Je me charge du service de l'eau et le préviens :
— J'espère pour toi que vous avez laissé le local nickel hier soir. Parce que sinon, avec votre cafardage éhonté, on a assez de récriminations pour vous faire payer tout le loyer ce mois-ci.
— Nous voilà avertis, rit Kwan. Mais il est comme neuf, t'inquiète. Comment va votre batteur tant qu'on est sur le sujet des groupes ?
— Bien, répond Matt.
— Il n'a toujours pas découvert le sens de l'humour, ajouté-je.
Nouveau rire de Kwan.
— J'adore déjeuner avec vous. À chaque fois, ça me rappelle qu'on peut toujours trouver pire que Bec comme batteur.
Matt hausse un sourcil amusé :
— On t'invite et tu critiques notre leader bien-aimé ? Sale gosse. Tu es pire que Gwen.
Sans la moindre solidarité, mon meilleur pote s'esclaffe.
— J'avais rien demandé moi, m'insurgé-je.
— Mais vous avez Skinny, reprend Kwan, pas plus compatissant, j'avoue que ça compense pas mal votre leader.
L'intéréssée pique un fard et resserre ses doigts autour de sa fourchette. Kwan, qui n'a pas remarqué sa gêne, enchaîne :
— Vous venez tous chez Camille vendredi, du coup ?
— Ouais.
Comme me l'a demandé Arthur, j'ai transmis l'invitation hier soir au reste de SKIN, après notre réunion sur le label. Évidemment, Hadrien était déjà parti faire on-ne-sait-quoi-de-très-important, et j'ai dû lui pousser un sms individuel. Auquel d'ailleurs, notre tordu de batteur ne m'a pas répondu, mais qui m'a ensuite mis en copie de son message à Camille pour prévenir qu'il serait là avec son pote Jules. Qui envoie des sms avec des personnes en copie, sérieusement ?
— On vient aussi, déclare Matt.
Skinny opine même si elle n'est pas plus emballée que ça de se retrouver toute la promotion des Terminales réunie. Je n'ai jamais compris pourquoi elle se forçait.
— Cool ! s'étire Kwan. Ce sera plus sympa.
— Bec et Hadrien à moins de cent mètres l'un de l'autre, et ça va être sympa ?
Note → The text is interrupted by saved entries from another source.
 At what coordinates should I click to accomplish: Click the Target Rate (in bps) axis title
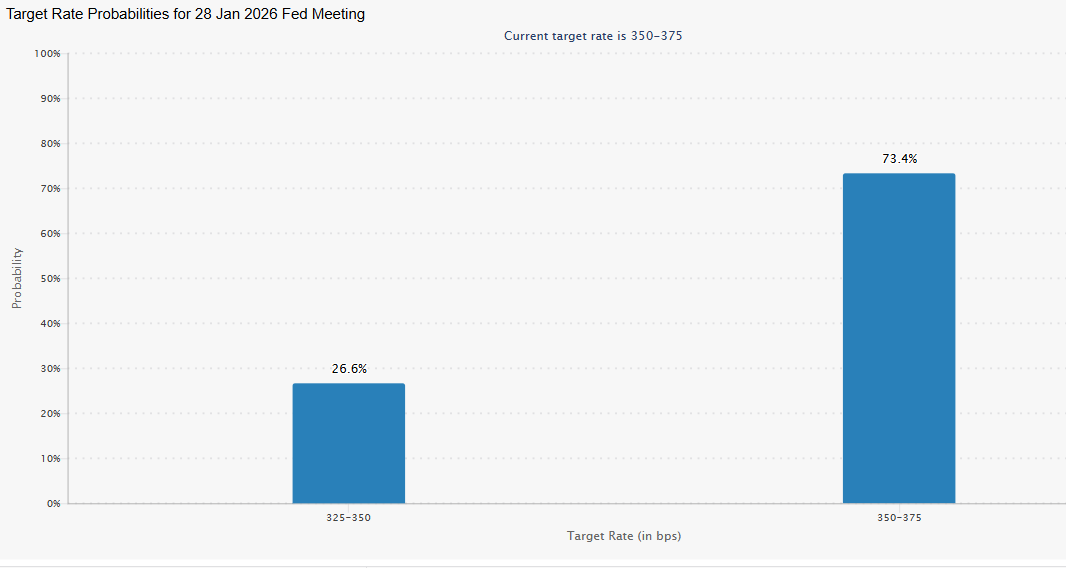pos(624,536)
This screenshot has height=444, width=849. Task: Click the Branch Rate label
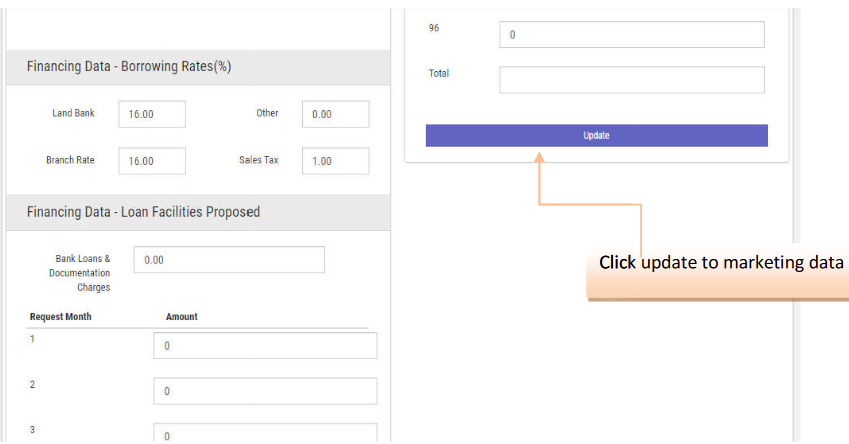(x=70, y=160)
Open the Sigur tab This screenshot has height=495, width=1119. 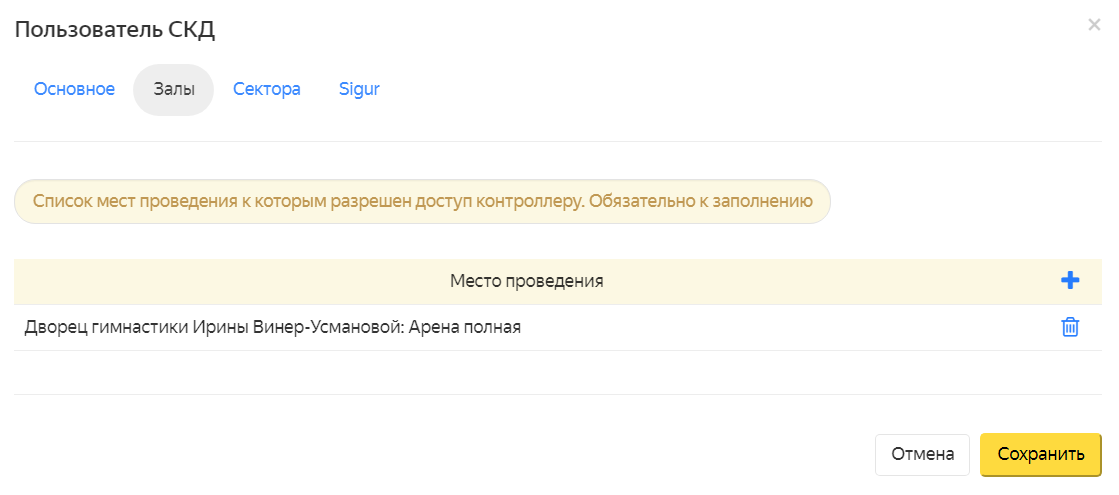(x=359, y=89)
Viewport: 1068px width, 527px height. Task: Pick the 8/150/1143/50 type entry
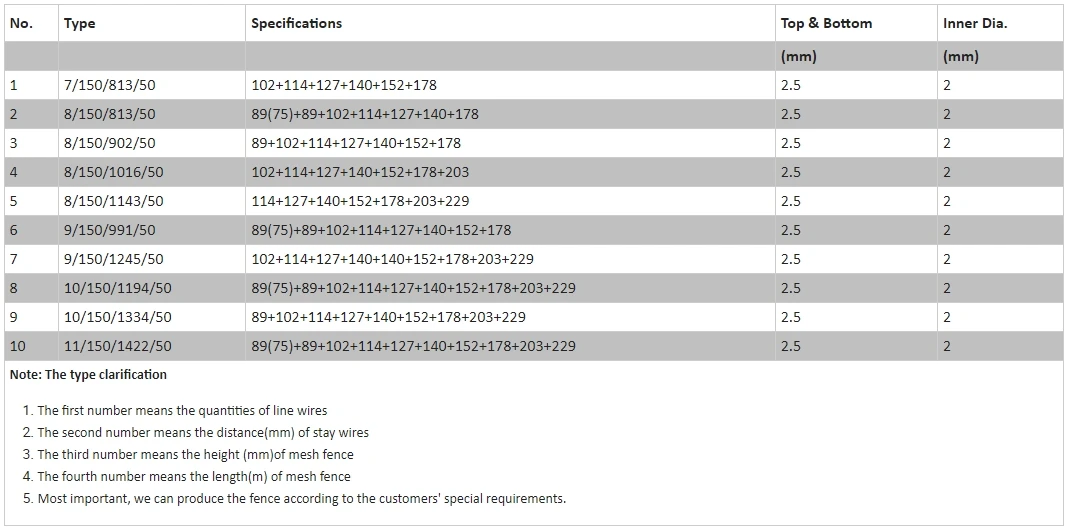pyautogui.click(x=113, y=201)
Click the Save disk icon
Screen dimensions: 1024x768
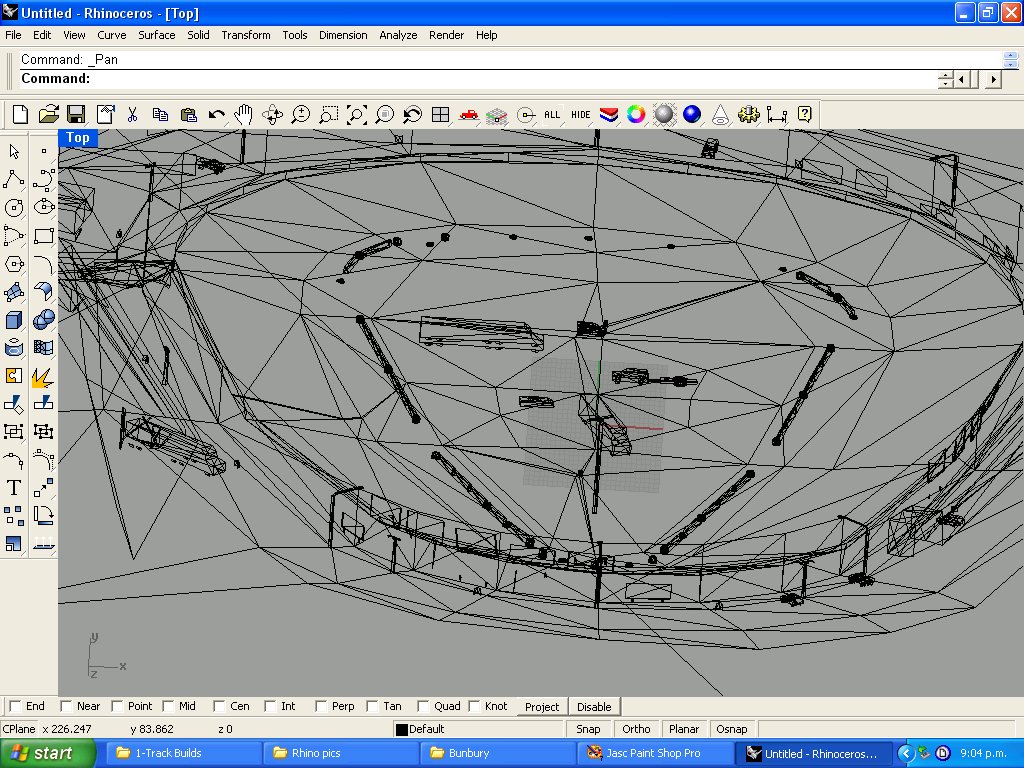point(76,115)
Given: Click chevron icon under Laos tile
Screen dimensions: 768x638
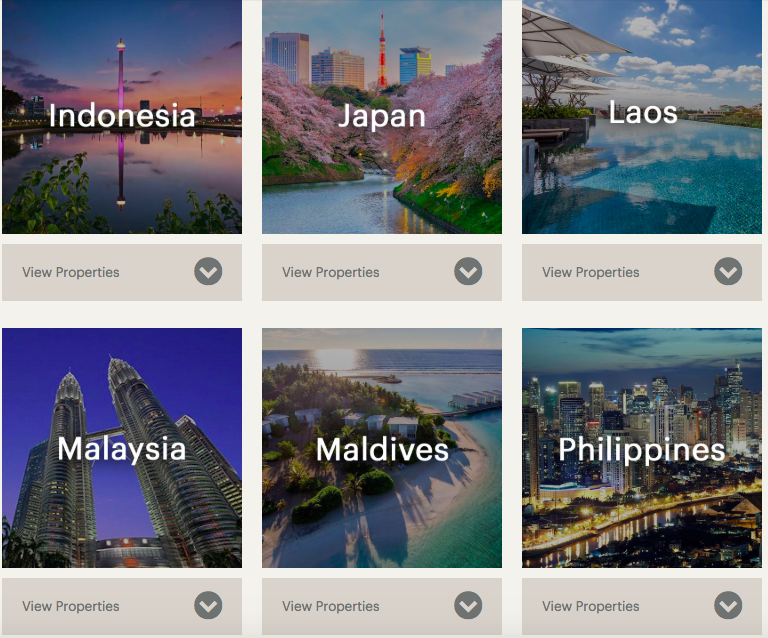Looking at the screenshot, I should pyautogui.click(x=728, y=271).
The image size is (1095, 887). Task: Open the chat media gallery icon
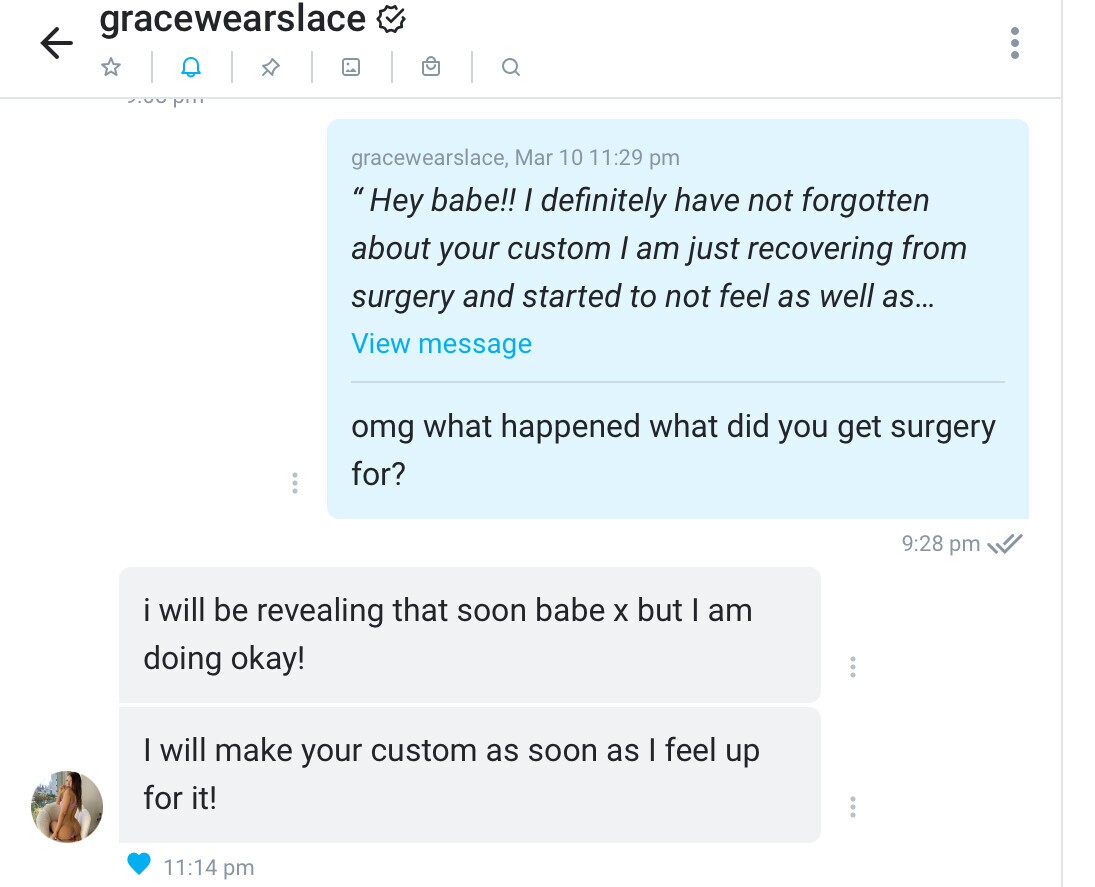tap(350, 67)
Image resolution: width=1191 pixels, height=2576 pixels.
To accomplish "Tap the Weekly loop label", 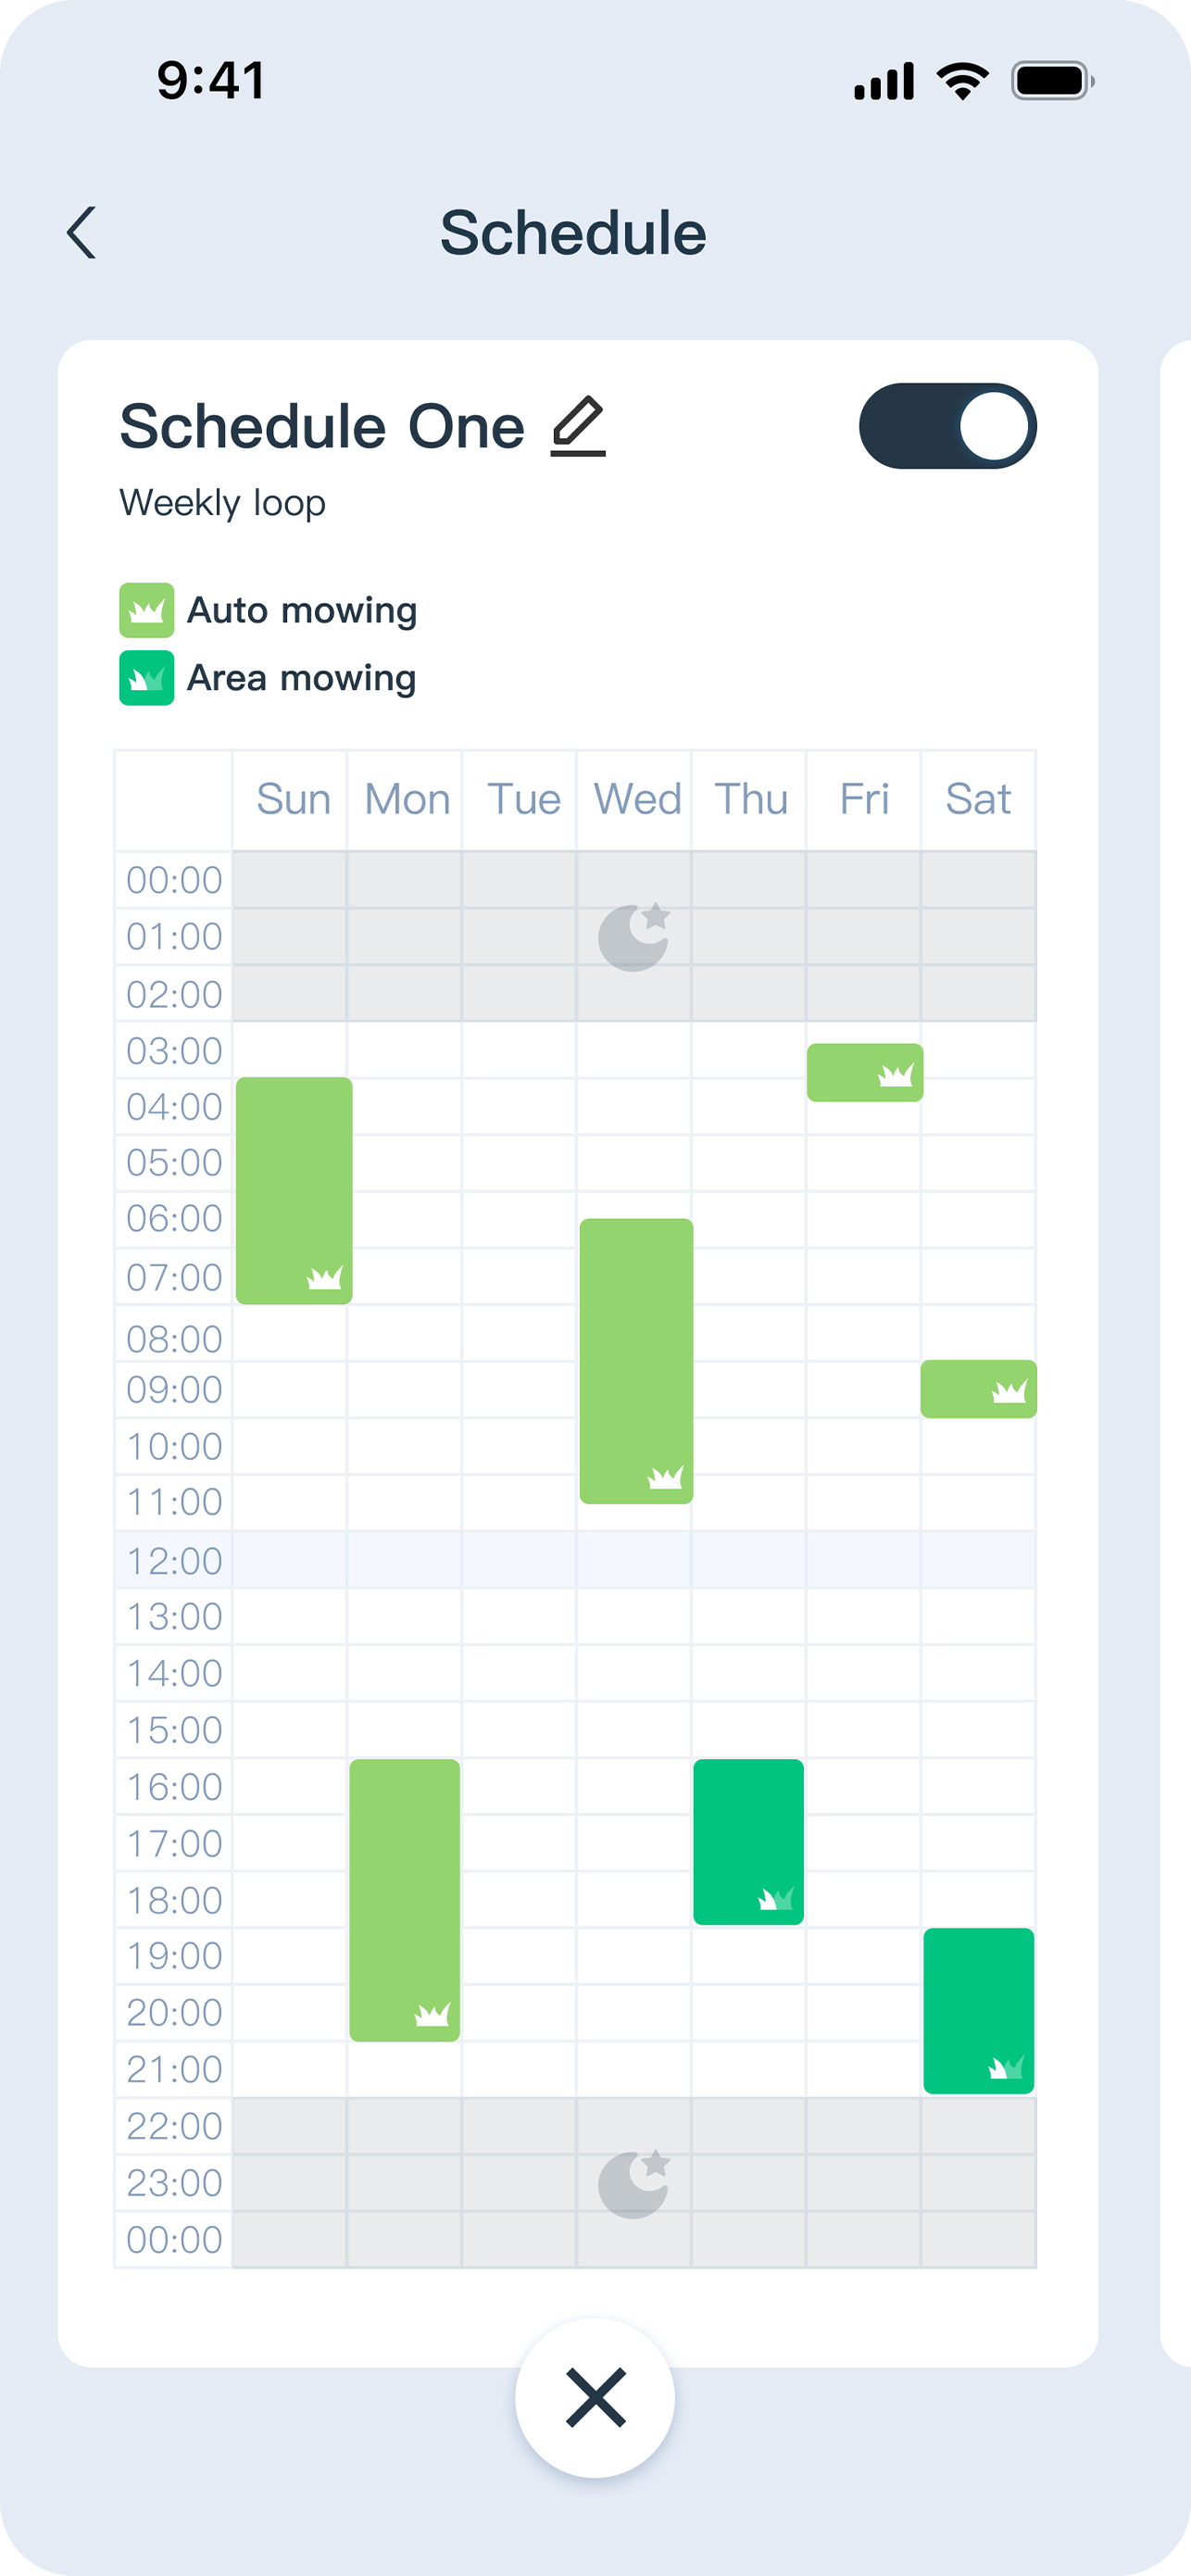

— Eh, casse pas mon moral, toi ! Avec un peu d'optimisme, on peut penser qu'il y aura assez de monde pour qu'ils ne croisent pas.
« Avec un peu d'optimisme », qu'il dit. Hadrien est peut-être infirme, mais il n'est pas bigleux.
— Si Bec est aussi discrète que maintenant, j'y crois vachement.
J'indique la batteuse du menton. Elle a beau être à l'autre bout du self, entre sa tablée remplie et bruyante et sa silhouette particulière, impossible de la confondre.
— Ok, ok, admet Kwan, mais ils ne sont pas obligés d'en venir aux mains. Hadrien sait se tenir.
— C'est ça. On voit que tu ne repètes pas avec lui trois soirs par semaine.
Parce que si on en est réduit à espérer que notre leader plus intrusif que la NSA devienne Mère Thérésa, on peut déjà appeler le SAMU.